I’m glad I checked my bag for T-shirts because I had only one packed. That wouldn’t do. I put in three more. That should be plenty for me. I also need to pack my coloring book and crayons. I think it would be nice to have them with me. I have decided that when I get discharged, I am not letting my therapist know. I will talk with her in the new year. I don’t care. I need a break from her antics.

I think I need to take an Ativan. My ankle is really hurting and it’s bringing my anxiety up. I hate when that happens. I haven’t decided how I am going to tell my mother I am going to the hospital. She always freaks out when I have to go in. And I always get the “whys”, like I don’t need to be in. She is not very understanding of my mental illness. I just hope when I get to the unit they don’t take away my shoelaces. Some units do that and it really bothers me when you have to re-lace your sneakers.

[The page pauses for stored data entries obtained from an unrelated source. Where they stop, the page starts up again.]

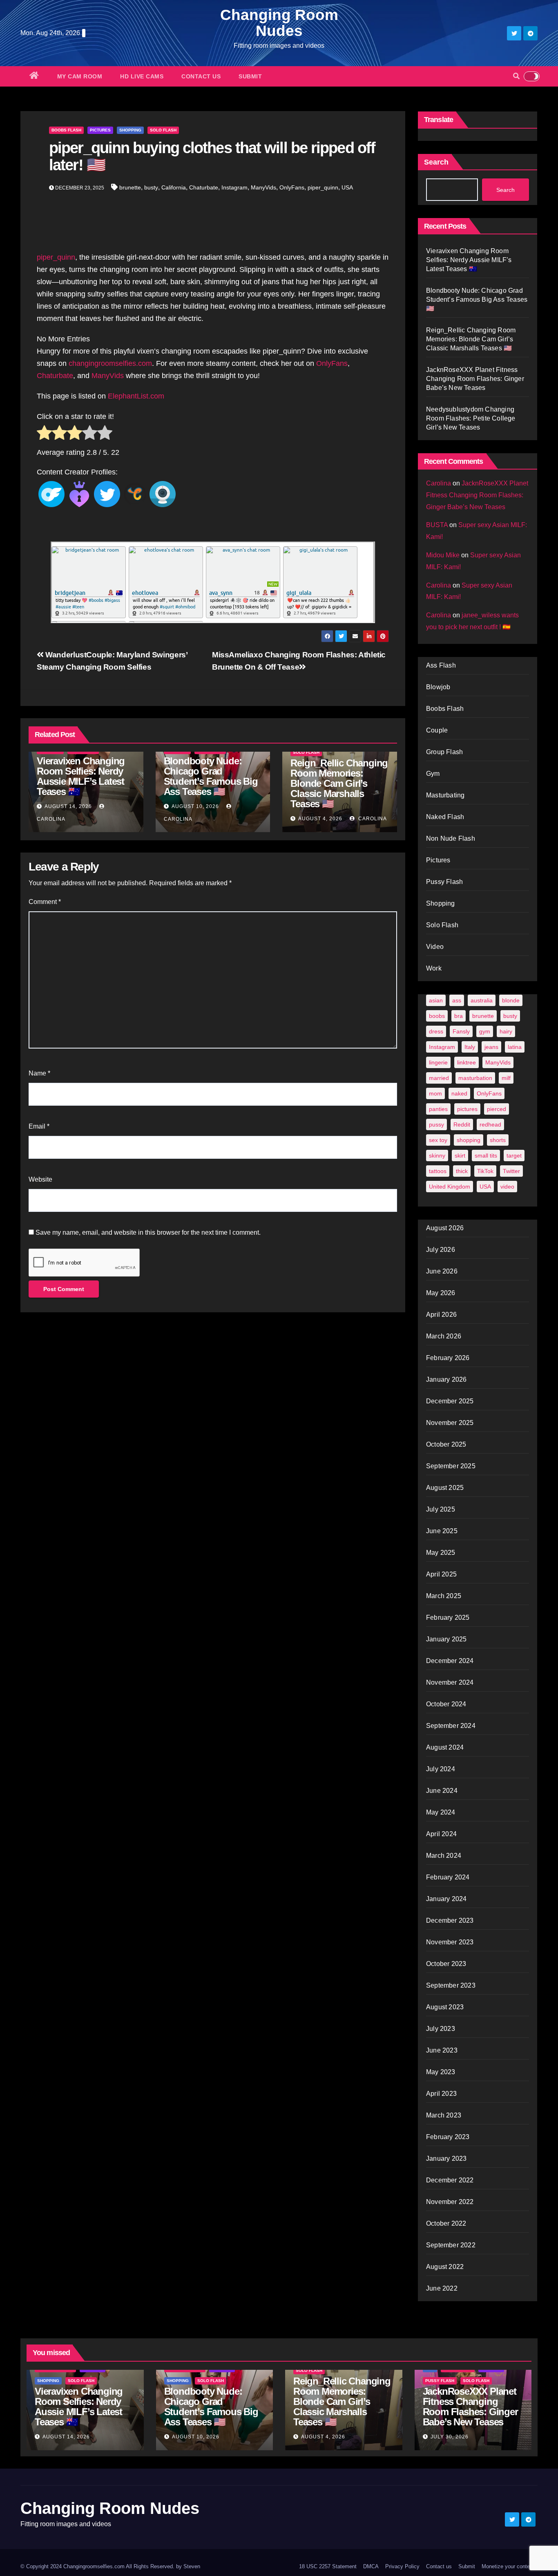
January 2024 (446, 1898)
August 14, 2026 (68, 806)
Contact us (201, 76)
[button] (516, 76)
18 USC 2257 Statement (328, 2566)
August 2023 (445, 2007)
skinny (437, 1155)
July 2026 (440, 1249)
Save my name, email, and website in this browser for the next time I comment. (148, 1232)
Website (40, 1179)
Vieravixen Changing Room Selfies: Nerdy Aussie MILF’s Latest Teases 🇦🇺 (81, 776)
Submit (250, 76)
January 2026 (446, 1379)
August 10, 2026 (195, 806)
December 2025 (450, 1401)
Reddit (461, 1124)
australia (482, 1000)
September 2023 (450, 1985)
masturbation (475, 1078)
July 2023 (440, 2028)
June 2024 (442, 1790)
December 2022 (450, 2180)
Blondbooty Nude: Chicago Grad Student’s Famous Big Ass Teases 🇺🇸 (211, 776)
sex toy (438, 1140)
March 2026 (443, 1336)
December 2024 (450, 1660)
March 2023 (443, 2115)
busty (151, 187)
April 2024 (441, 1833)
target (514, 1155)
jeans (491, 1047)
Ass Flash (441, 665)
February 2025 (448, 1617)
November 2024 (450, 1682)
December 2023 (450, 1920)
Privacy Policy (402, 2566)
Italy (469, 1047)
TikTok (485, 1171)
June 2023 (442, 2050)
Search (436, 162)
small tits (486, 1155)
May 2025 (440, 1552)
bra (458, 1016)
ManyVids (263, 187)
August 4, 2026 (320, 819)
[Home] (34, 76)
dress (436, 1031)
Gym (433, 773)
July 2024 (440, 1769)
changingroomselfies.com (110, 363)
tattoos (437, 1171)
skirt (460, 1155)
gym (484, 1031)
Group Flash (444, 751)
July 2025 (440, 1509)
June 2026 (442, 1271)
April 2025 (441, 1574)
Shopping (130, 130)
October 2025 (446, 1444)
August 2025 (445, 1487)
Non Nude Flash (450, 838)
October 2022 (446, 2223)
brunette (130, 187)
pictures (467, 1109)
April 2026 (441, 1314)
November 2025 (450, 1422)
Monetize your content (508, 2566)
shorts (498, 1140)
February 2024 (448, 1877)
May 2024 (440, 1812)
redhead (490, 1124)
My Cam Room (80, 76)
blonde (511, 1000)
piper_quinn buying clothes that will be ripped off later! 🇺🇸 (212, 156)
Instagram (234, 187)
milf (506, 1078)
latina (515, 1047)
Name (39, 1073)
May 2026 (440, 1292)
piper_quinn (323, 187)
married (439, 1078)
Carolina (372, 819)
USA (347, 187)
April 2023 (441, 2093)
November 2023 (450, 1942)
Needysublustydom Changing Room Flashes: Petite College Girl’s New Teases (471, 418)
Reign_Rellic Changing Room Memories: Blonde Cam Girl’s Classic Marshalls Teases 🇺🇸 (339, 783)
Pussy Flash (444, 881)
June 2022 (442, 2288)
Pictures (100, 130)
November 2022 (450, 2201)
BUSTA (437, 524)
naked (459, 1093)
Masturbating (445, 795)
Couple (437, 730)
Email (39, 1126)
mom (435, 1093)
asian (436, 1000)
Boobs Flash (66, 130)
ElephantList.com (136, 396)
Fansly (461, 1031)
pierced (496, 1109)
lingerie (438, 1062)
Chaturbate (203, 187)
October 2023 (446, 1963)
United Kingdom (449, 1186)
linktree (466, 1062)
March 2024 (443, 1855)
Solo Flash (163, 130)
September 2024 (450, 1725)
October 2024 (446, 1704)
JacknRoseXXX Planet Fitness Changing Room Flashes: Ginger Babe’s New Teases (475, 378)
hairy (506, 1031)
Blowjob (438, 687)
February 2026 (448, 1357)
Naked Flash (445, 816)
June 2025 (442, 1530)
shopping (468, 1140)
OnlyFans (291, 187)
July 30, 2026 (450, 2437)
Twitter (511, 1171)
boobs (437, 1016)
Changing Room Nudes (279, 23)
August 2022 (445, 2266)
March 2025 (443, 1595)
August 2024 (445, 1747)
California (173, 187)
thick (462, 1171)
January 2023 (446, 2158)
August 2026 (445, 1228)
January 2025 (446, 1639)
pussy (436, 1124)
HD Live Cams (141, 76)
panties (438, 1109)
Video (435, 946)
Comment (45, 901)
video (507, 1186)
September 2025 (450, 1466)
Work (434, 968)
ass (456, 1000)
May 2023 (440, 2071)
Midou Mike (443, 555)
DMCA (371, 2566)
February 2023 (448, 2136)
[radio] (44, 434)
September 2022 (450, 2245)
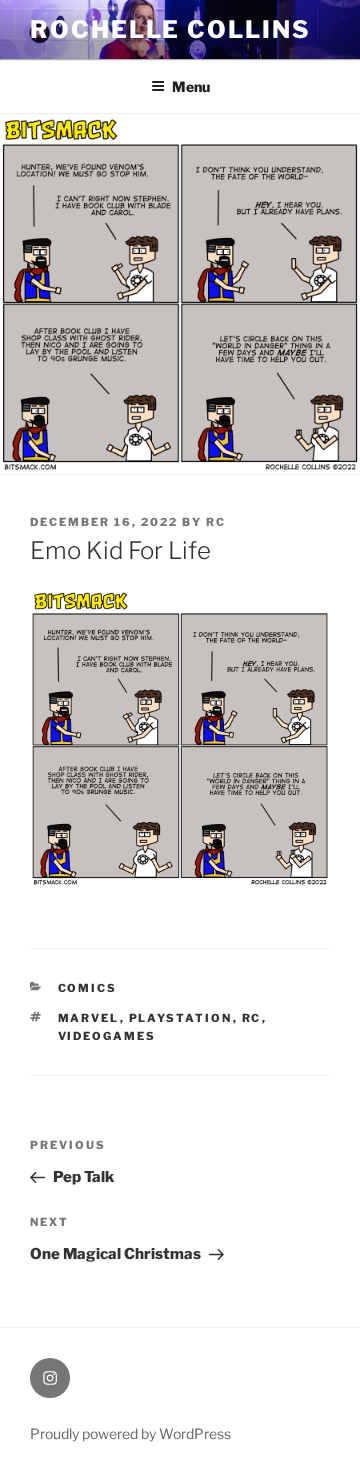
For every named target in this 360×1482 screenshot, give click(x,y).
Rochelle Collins (170, 29)
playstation (181, 1018)
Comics (88, 988)
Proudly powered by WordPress (130, 1433)
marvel (89, 1018)
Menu (191, 86)
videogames (107, 1036)
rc (216, 522)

I hope that because I am in the hospital where my psychiatrist is, she can visit me. I would really like that. I just realized that because I will be in the hospital, I won’t be having any caffeine. That is really sad. I hope I don’t get a headache because of it. Those kinds of headaches suck.

random 154

Random 154

I went to bed at a decent hour because the meds knocked me out. Then I woke up at 0100 and went to sleep two hours later. I had enough and sent my psychiatrist an email. I asked her how I was to get to the unit she wants me on. She is trying to get me a bed for tomorrow or Wednesday. I haven’t done much today except sleep. I planned on making myself something to eat around noon but that didn’t happen. I ended up falling asleep and not waking up until my mother called asking me what I wanted for dinner. She made fish and chips. Then I had a couple of muffins and toast. Now I am full.

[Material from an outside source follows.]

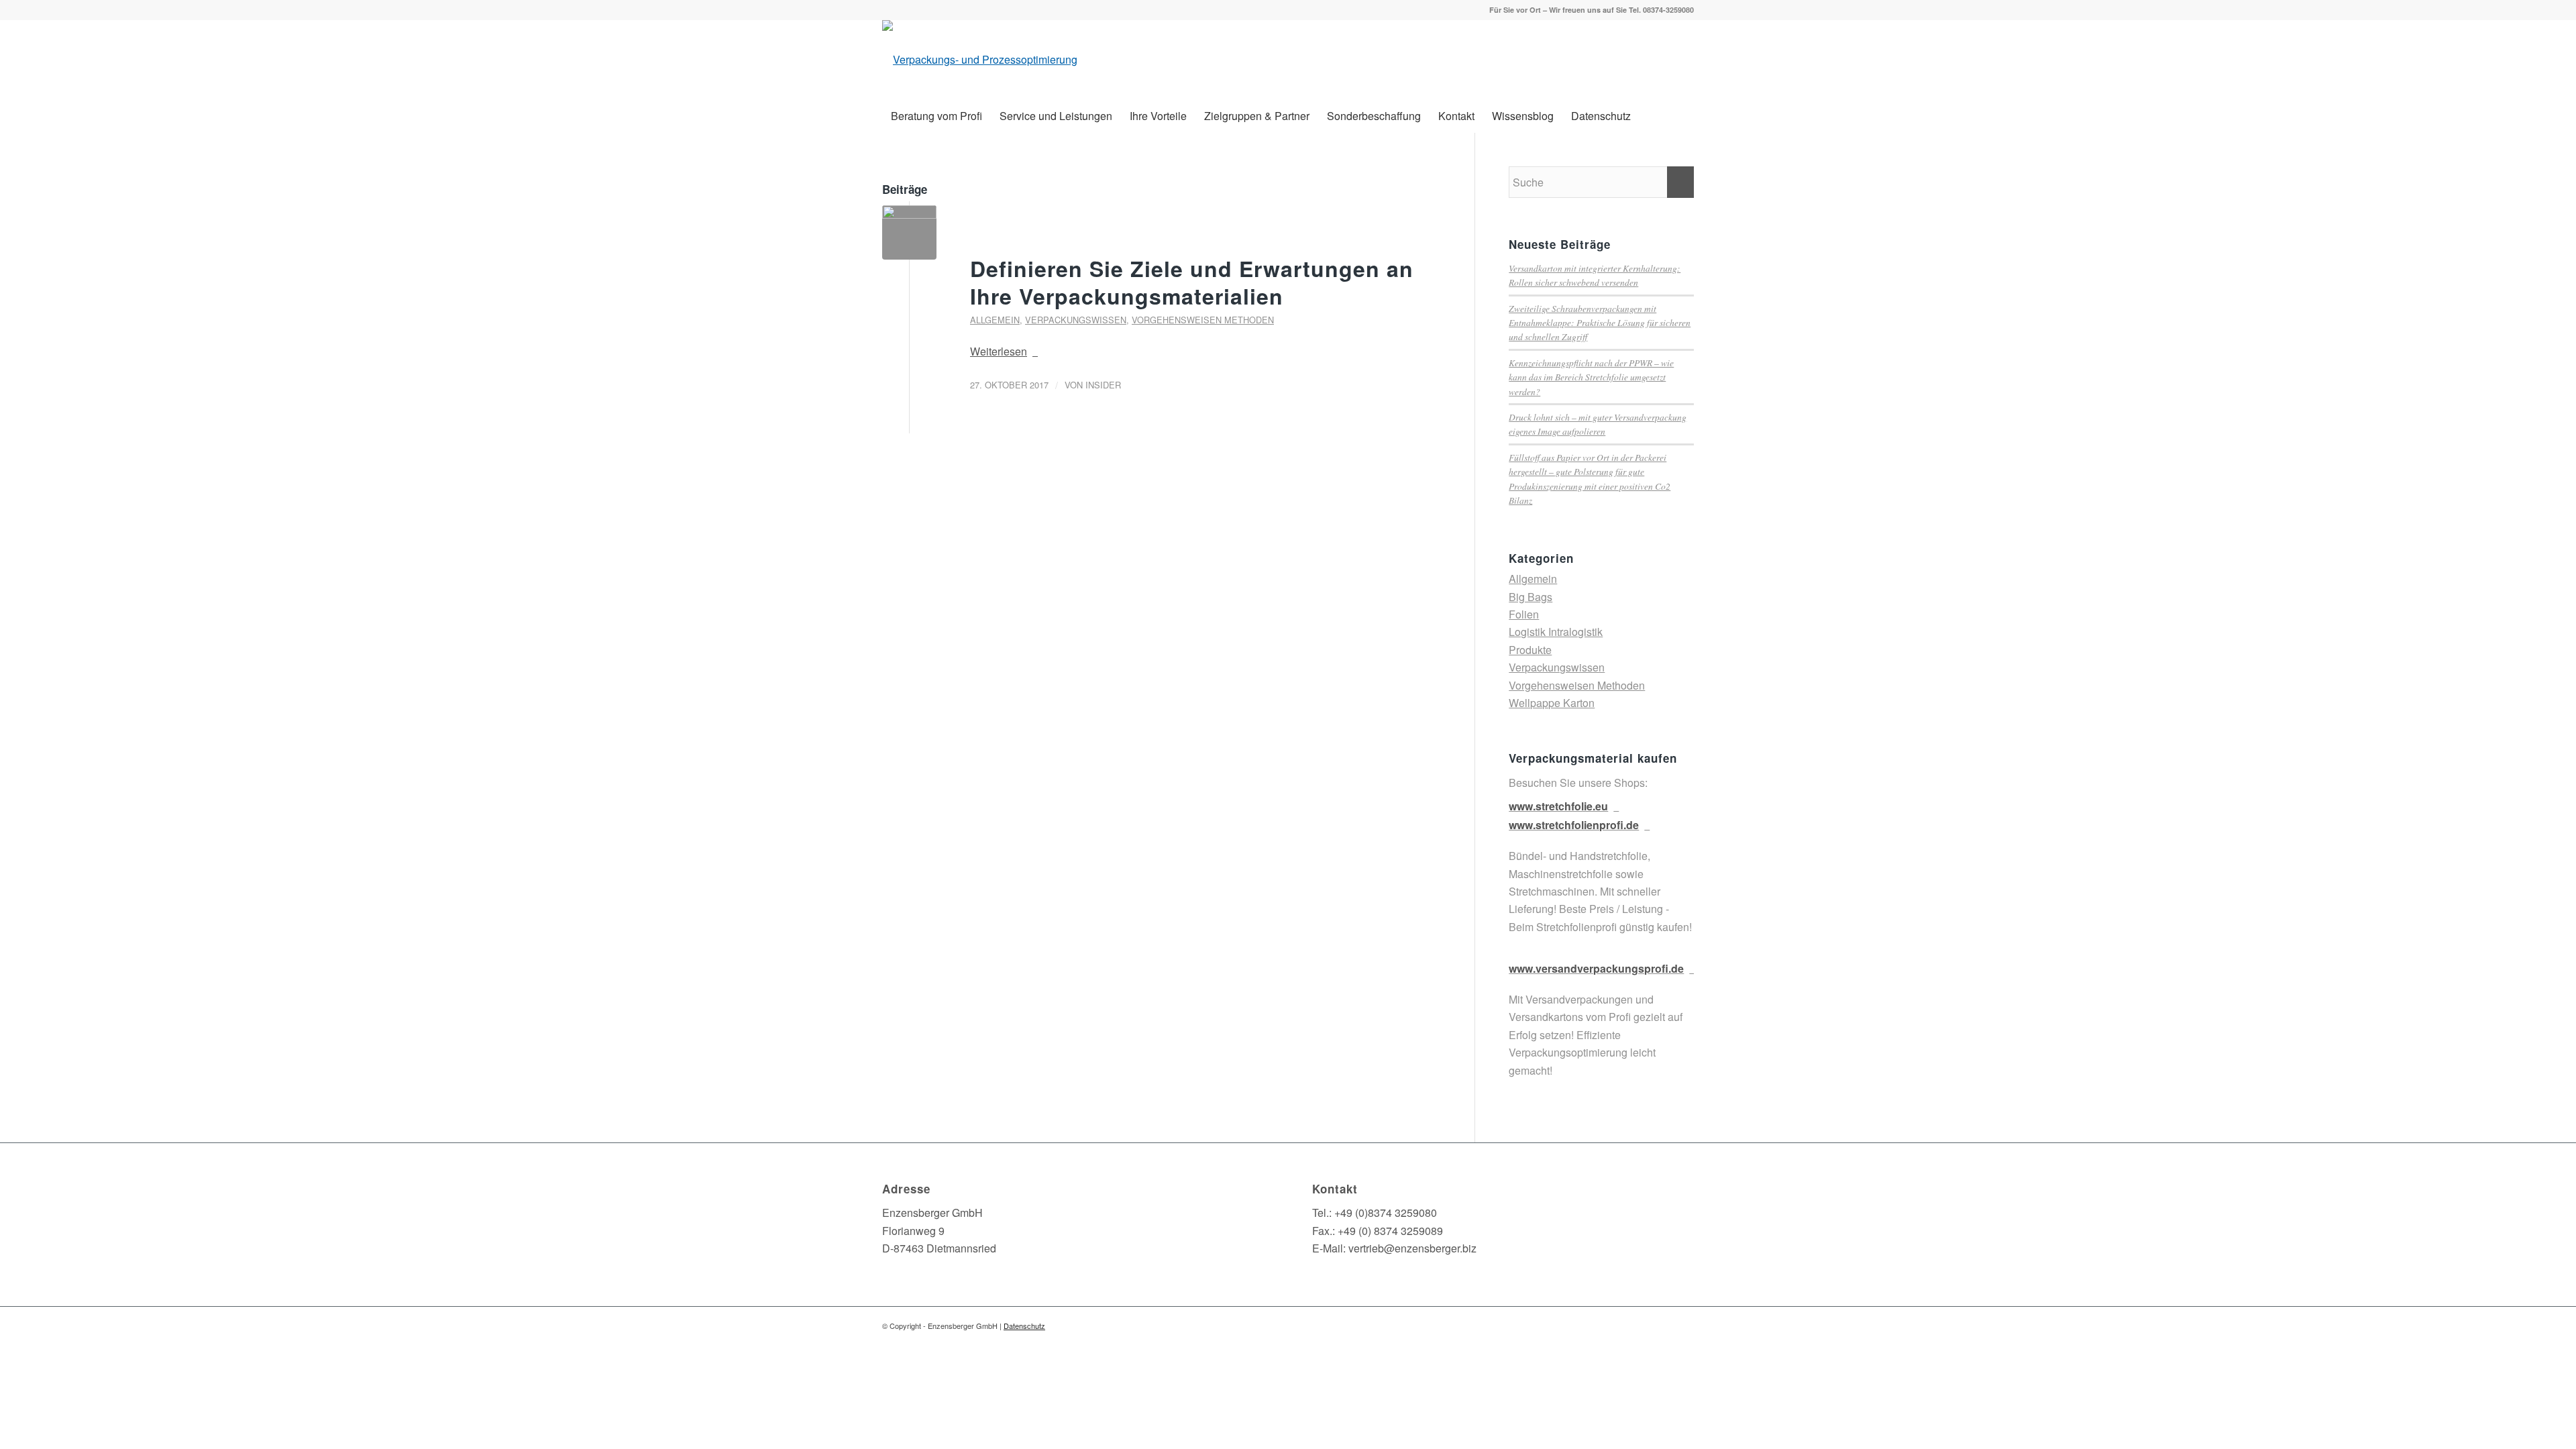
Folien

I haven’t texted my therapist all day. The last text I sent her was last evening saying I was “high”. I have no idea why I texted her that. I was loopy as anything from the strong pain meds. It was like I was drunk but I hadn’t been drinking. I hate that feeling.

It snowed today. I must have missed the weather report on Twitter. I had no idea there was snow in the forecast. Seems this week is going to be shitty. I just hope that I can get to where I need to go without delays. I need to take a shower and cut my fingernails. Hate doing both, but it needs to happen. I also got to check my bag to see if I have T-Shirts. I don’t remember if I packed them or not. All these little details that go into an admission. I hate it. There is no guarantee that I will have my phone. I have no idea what kind of unit they have as I have never been on it. First time for everything, I guess.

Other than the blog world, I haven’t told anyone but one friend that I am going in the hospital. I am glad that I am going to one in Boston rather than the other hospital I went to in May. It’s just more convenient transit wise. My doc said that I might have to go through the ER to get a bed. I don’t know what they will do for me, but at least I won’t have my medication, all of them, at my disposal 24/7.

Man, I started this blog a half hour ago and took my pain meds. Now I am feeling the effects of it. I’m ready to go back to sleep. Least I am not in as much pain as I was. I think the strong pain pill broke the cycle of severe pain that I was in. I am glad because it was driving me crazy. I don’t take the pill every day or even every other day. Just when I can’t stand the pain anymore or the regular pain pill isn’t working. If I had known the meds were going to work this quickly, I would have waited a little longer.

I’m hoping my psych gets back to me before my therapy appointment and tells me to go to the hospital so I don’t have therapy. I really don’t want to talk to my therapist. Least being in the hospital will give me a much needed break from her. I know she will be happy not to have sessions with me. I am sure my suicidality has given her nightmares.